Managing 238M Memberships at Netflix
22 Feb 2024 (9 months ago)
Netflix's Membership Team
- The membership team at Netflix is responsible for signups, streaming, and managing user accounts.
- They operate a dozen microservices with four nines availability and serve millions of requests per second.
- Key user touchpoints include the "Start Membership" button, the "Play" button, and the account page.
- Netflix's membership services manage user sign-ups, plan changes, and partner bundle activations.
- All memberships are saved in Cassandra, a persistent store.
- Netflix's tech footprint consists of a distributed system architecture optimized for high read RPS.
- It includes over 12 microservices, gRPC for HTTP layer communication, Java and Kotlin as primary programming languages, Spring Boot for server-side development, Kafka for message passing, and Spark and Flink for offline reconciliation.
- Netflix uses extensive request and response logging, dashboards, and Kibana Elastic Search to monitor and troubleshoot errors.
- Distributed tracing is used to isolate and identify issues in specific microservices.
- Production alerts are set up for key metrics such as latency and sign-up rate.
- Machine learning models are used to detect anomalies and trigger automatic corrections or alerts.
Case Studies
- The first case study examines the evolution of Netflix's pricing technology choices, highlighting the challenges of scaling a simple in-memory library to support global expansion, multiple plans, and various domains.
- The second case study discusses the importance of cataloging every modification made to records in their systems, ensuring data integrity and enabling them to answer questions about historical changes.
- The third case study focuses on the journey of scale expansion, detailing how Netflix evolved its architecture to meet increasing demands and requirements.
Member History Service
- The member history architecture initially relied on application-level events for tracing historical state and triggering actions.

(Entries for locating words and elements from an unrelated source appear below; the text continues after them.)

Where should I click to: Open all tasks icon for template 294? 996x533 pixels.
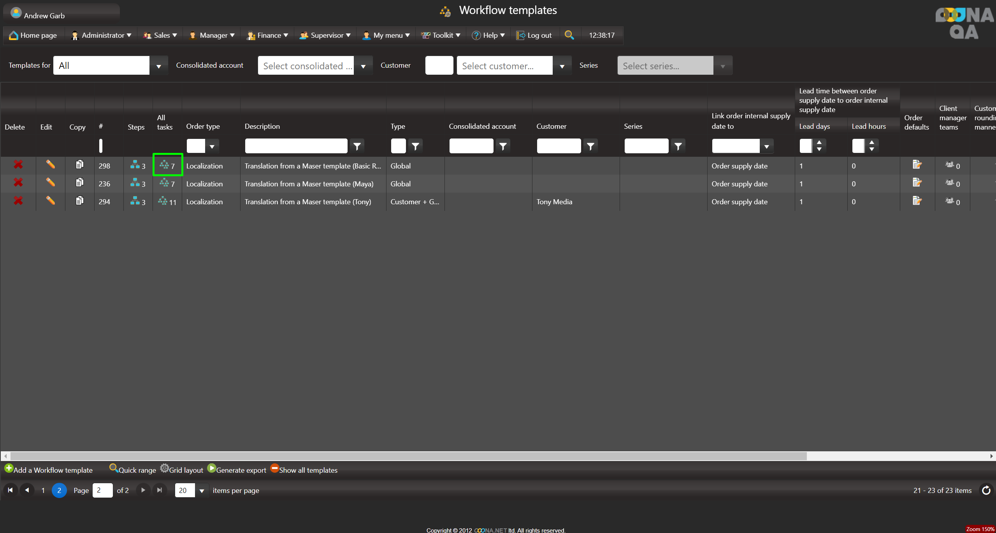(x=163, y=201)
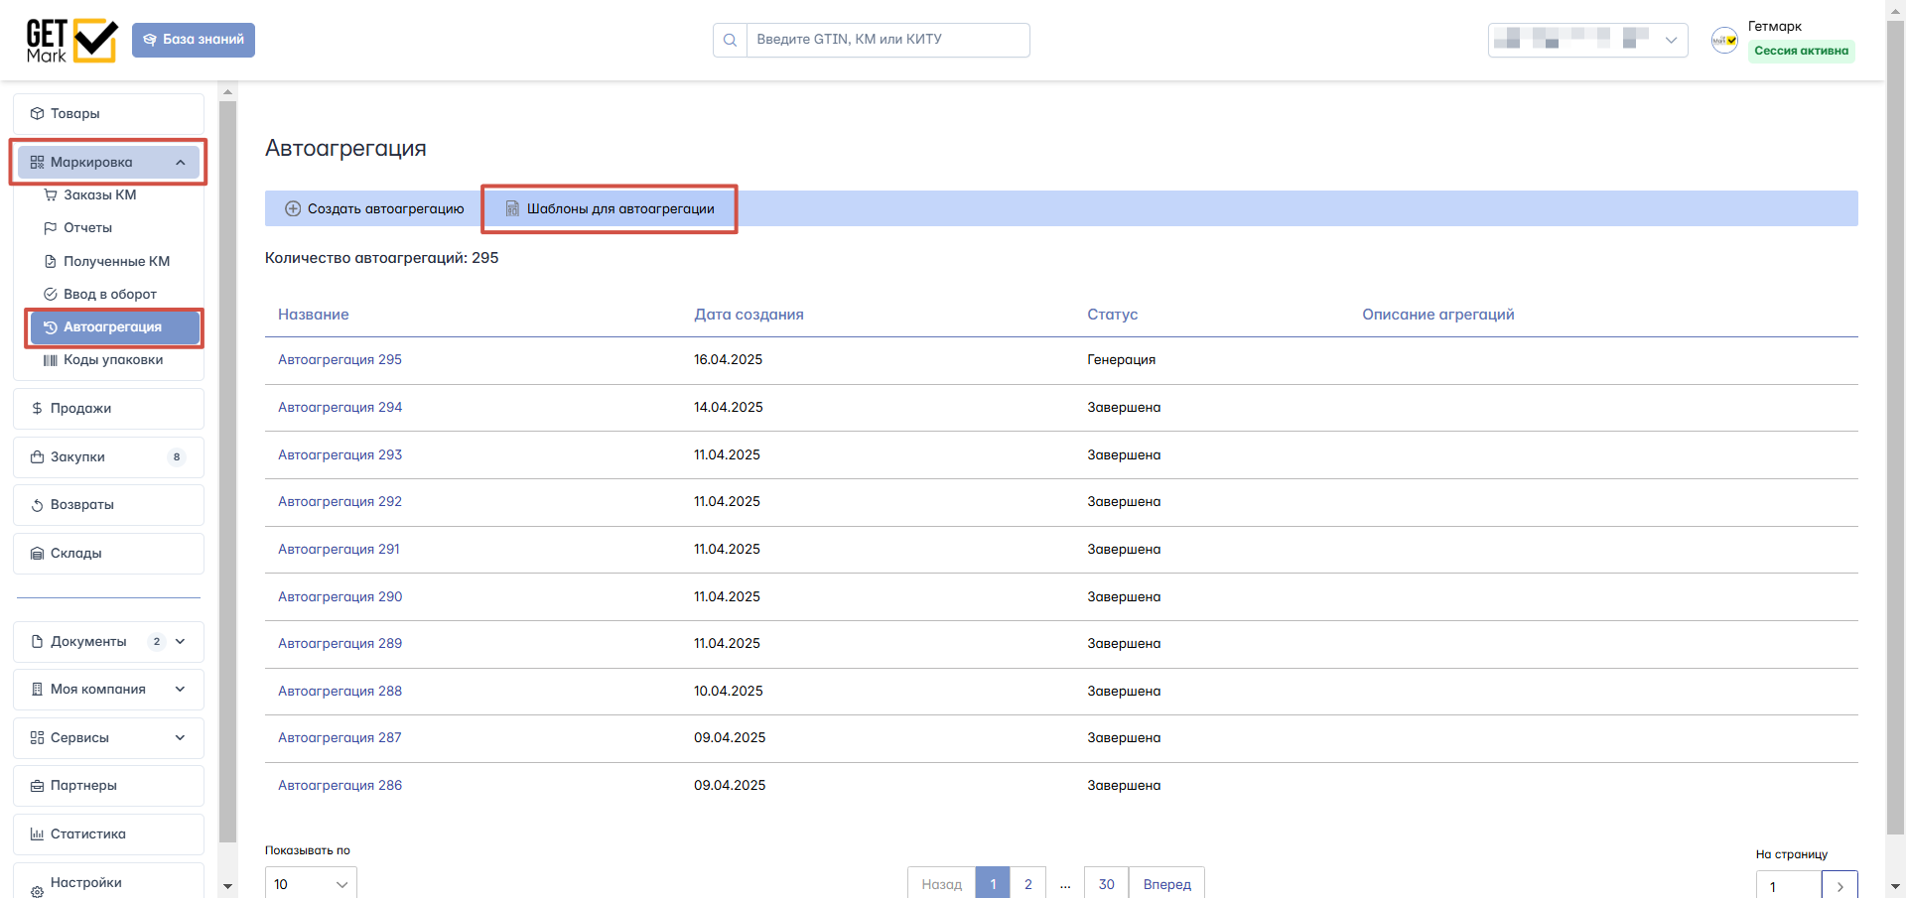Open the rows-per-page dropdown showing 10
This screenshot has height=898, width=1906.
coord(311,883)
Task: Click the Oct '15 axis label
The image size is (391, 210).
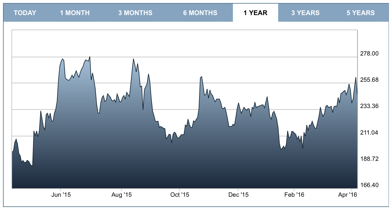Action: [x=180, y=195]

- A new service was created to capture the direct delta of changes on key operational data sources using a change data capture pattern.
- Member History Service tracks and persists all membership rights updates in an append-only fashion, solving the split-brain problem and enabling powerful debugging and tracing capabilities.

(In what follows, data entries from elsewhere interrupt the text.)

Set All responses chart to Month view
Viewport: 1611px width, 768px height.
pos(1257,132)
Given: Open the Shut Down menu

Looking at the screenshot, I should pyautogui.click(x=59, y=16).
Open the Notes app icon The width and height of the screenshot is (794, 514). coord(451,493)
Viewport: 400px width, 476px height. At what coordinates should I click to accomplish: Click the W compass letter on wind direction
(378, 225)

- Member History Service replaced all app-level events with a view on top of member history, providing a single interface for all other systems within Netflix to access membership data.

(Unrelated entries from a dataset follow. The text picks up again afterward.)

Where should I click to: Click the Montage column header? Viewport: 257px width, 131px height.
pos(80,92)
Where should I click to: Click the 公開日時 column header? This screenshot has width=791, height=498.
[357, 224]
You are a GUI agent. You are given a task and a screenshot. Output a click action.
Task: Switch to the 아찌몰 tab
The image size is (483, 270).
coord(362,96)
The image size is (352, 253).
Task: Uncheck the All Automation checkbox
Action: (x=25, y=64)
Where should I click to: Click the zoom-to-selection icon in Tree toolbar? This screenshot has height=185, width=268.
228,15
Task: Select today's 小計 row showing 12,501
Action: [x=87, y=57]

- Member History Service uses Iceberg tables to persist events, enabling reconciliation with core membership systems and replay of events for downstream analytics.
- Member History Service helped save the day during a data corruption incident by replaying corrupted records and restoring data integrity.
Conclusion
- Architectural choices can pay off significantly in the long run, as demonstrated by the Member History Service journey.
- The evolution of subscription ecosystems requires continuous innovation and investment in architectural evolution to stay ahead of scalability challenges.
- Netflix pricing choices should be future-proofed to avoid the need for reactive pivots.
- Some architectural choices can pay off significantly in the long run, and it's important to have the courage to invest in big bets.
- Member subscriptions evolution is an ongoing process, and there is always room for improvement and innovation.